**Texte source**
Vol. 80, Nº 3Débat de spécialistes

Une policière aux commandes d'un bateau à moteur.

Conseils de sécurité pour randonneurs et plaisanciers

Pour la cap. Christina Wilkins, la sensibilisation aux dangers, le port de l'équipement de sécurité et le respect des bonnes pratiques de navigation sont essentiels. Crédit : Photo fournie par la cap. Christina Wilkins

La plupart des Canadiens savent quoi faire lorsqu'ils prennent le volant : boucler sa ceinture, conduire avec toutes ses facultés et regarder la route. Mais ils oublient parfois ces sages consignes lorsqu'ils conduisent des véhicules récréatifs. Six policiers de la GRC nous disent ce qu'il faut faire – sensibilisation, formation ou répression – pour garantir une utilisation sécuritaire des véhicules tout-terrain, des embarcations et des motoneiges.

Les experts

  • Cap. Christina Wilkins, Services de police rurale améliorés, comté de Grande-Prairie (Alb.)
  • S.é.-m. Stephen MacQueen, district du comté de Lunenburg (N.-É.)
  • Insp. Alexandre Laporte, Détachement de Yellowknife (T.N.-O.)
  • Cap. Sheldon Clouter, Détachement de Musquodoboit Harbour (N.-É.)
  • Cap. Janet LeBlanc, Services de la circulation-corridor Nord, Détachement d'Amherst (N.-É.)
  • Cap. Cam Long, Services cynophiles et coordonnateur divisionnaire de la recherche et du sauvetage, Yukon

Cap. Christina Wilkins

Les patrouilles sur les sentiers et les voies navigables occupent une grande partie de mes responsabilités en tant que chef des Services de police améliorés. Avec mon équipe et nos partenaires (Pêches et Océans et services de répression du comté), je sillonne souvent les coins reculés, pour réprimer les infractions certes, mais surtout rappeler les pratiques sécuritaires de conduite et de navigation.

Le gouvernement et d'autres organismes qui ont à cœur la sécurité prodiguent une multitude de conseils à ceux qui explorent l'arrière-pays dans des véhicules hors route (VHR) ou par bateau. La liste peut être très détaillée et je recommande d'être bien préparé. Mais du point de vue strictement policier, notre message reste simple : pas d'alcool en conduisant et portez un casque ou un gilet de sauvetage.

**Section des données**
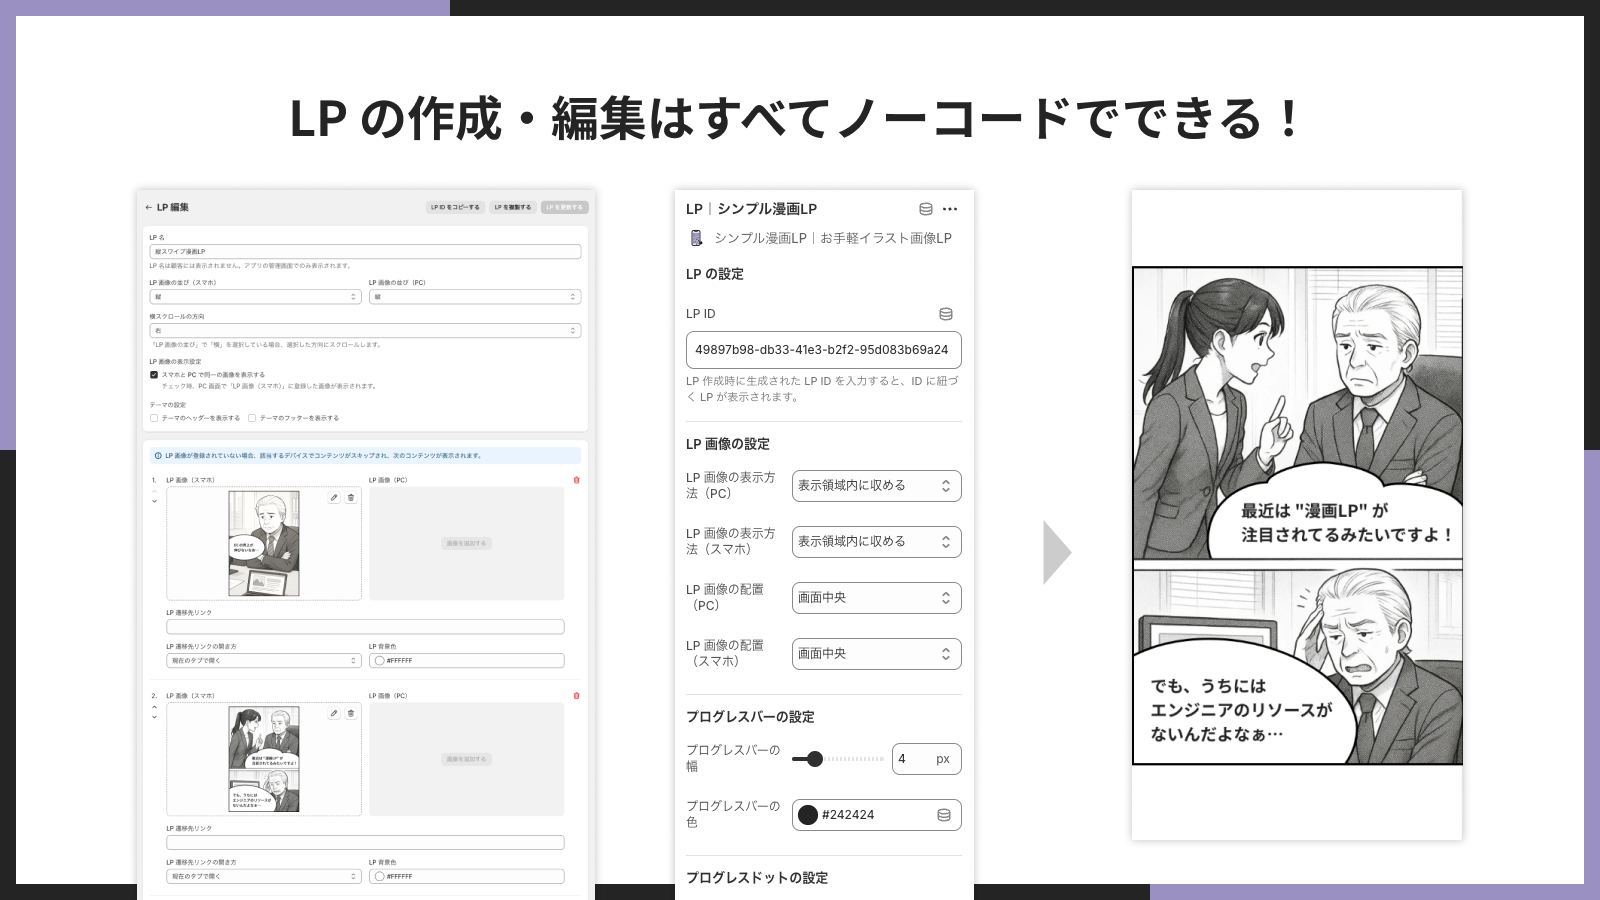1600x900 pixels.
Task: Open the LP 画像の並び（スマホ） dropdown
Action: (x=255, y=297)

**Objectif de la tâche**
Prolongez le texte sur la sécurité des randonneurs et des plaisanciers à partir de sa dernière phrase. Le matériel ne joue ici aucun rôle.

**Réponse produite**
Lorsque je patrouille, j'observe que de nombreux conducteurs d'embarcations et leurs passagers (au moins 90 p. cent d'entre eux) ne portent pas de gilet de sauvetage ou de vêtement de flottaison individuel (VFI). Et il n'est pas rare que les occupants, y compris le conducteur, aient consommé de l'alcool. Or, la conduite en état d'ébriété est une infraction au Code criminel, tant sur les routes que sur les plans d'eau.

L'utilisation des gilets de sauvetage est aussi régie par les lois fédérales. Le conducteur de l'embarcation doit disposer d'au moins un VFI pour chaque occupant. Souvent, lorsqu'on effectue des contrôles de routine, le conducteur se presse d'exhiber le nombre réglementaire de gilets de sauvetage, mais ceux-ci sont rarement bien entretenus et ne sont pas destinés à quelqu'un en particulier; ils sont juste là pour montrer qu'on est en règle.

J'ai vu de mes yeux comment un bateau peut chavirer en quelques secondes. Dans ces cas-là, on n'a pas le temps de trouver le VFI adapté à sa taille et de l'attacher solidement. Si en plus les occupants ont consommé des psychotropes comme l'alcool, l'issue peut être fatale.

Même chose pour les casques de VHR. Les modèles quasi universels sont révolus. Sur des véhicules tout-terrain et des motoneiges qui peuvent rouler à plus de 80 km/h, un casque bien attaché et bien ajusté peut faire toute la différence en cas de collision.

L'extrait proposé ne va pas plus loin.